### Extracted data
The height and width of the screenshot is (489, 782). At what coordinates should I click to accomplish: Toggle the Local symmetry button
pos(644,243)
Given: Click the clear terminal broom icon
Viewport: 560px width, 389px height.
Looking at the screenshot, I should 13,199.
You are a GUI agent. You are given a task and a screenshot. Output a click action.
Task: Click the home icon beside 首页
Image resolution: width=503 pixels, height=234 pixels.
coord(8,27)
---
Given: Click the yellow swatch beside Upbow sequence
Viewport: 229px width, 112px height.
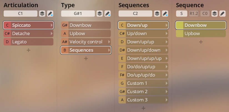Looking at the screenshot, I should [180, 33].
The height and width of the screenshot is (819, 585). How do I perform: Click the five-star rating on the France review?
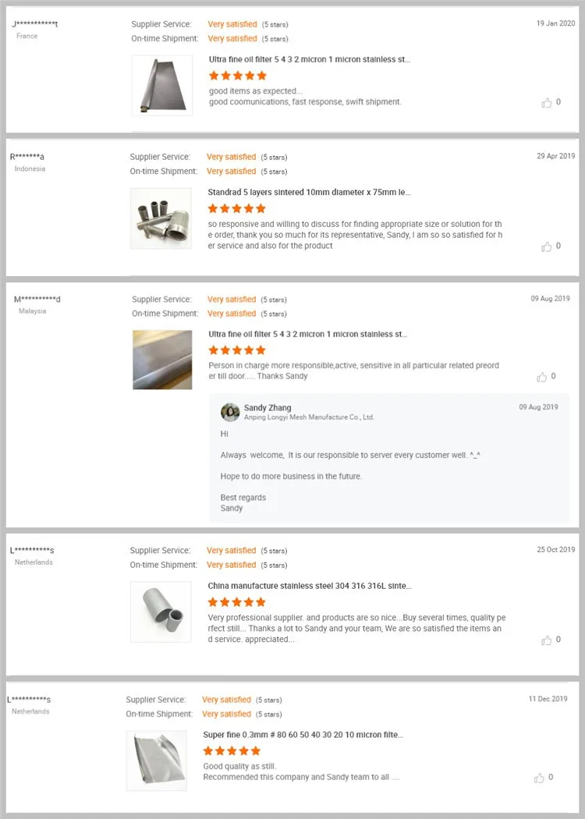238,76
---
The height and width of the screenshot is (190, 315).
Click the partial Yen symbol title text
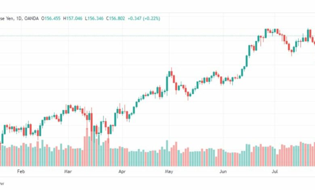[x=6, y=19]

### What to produce
Please go through the data and copy each line containing the word "beside".

### Exercise output
Task: Click the home icon beside 首页
Given: Click the yellow swatch beside Upbow sequence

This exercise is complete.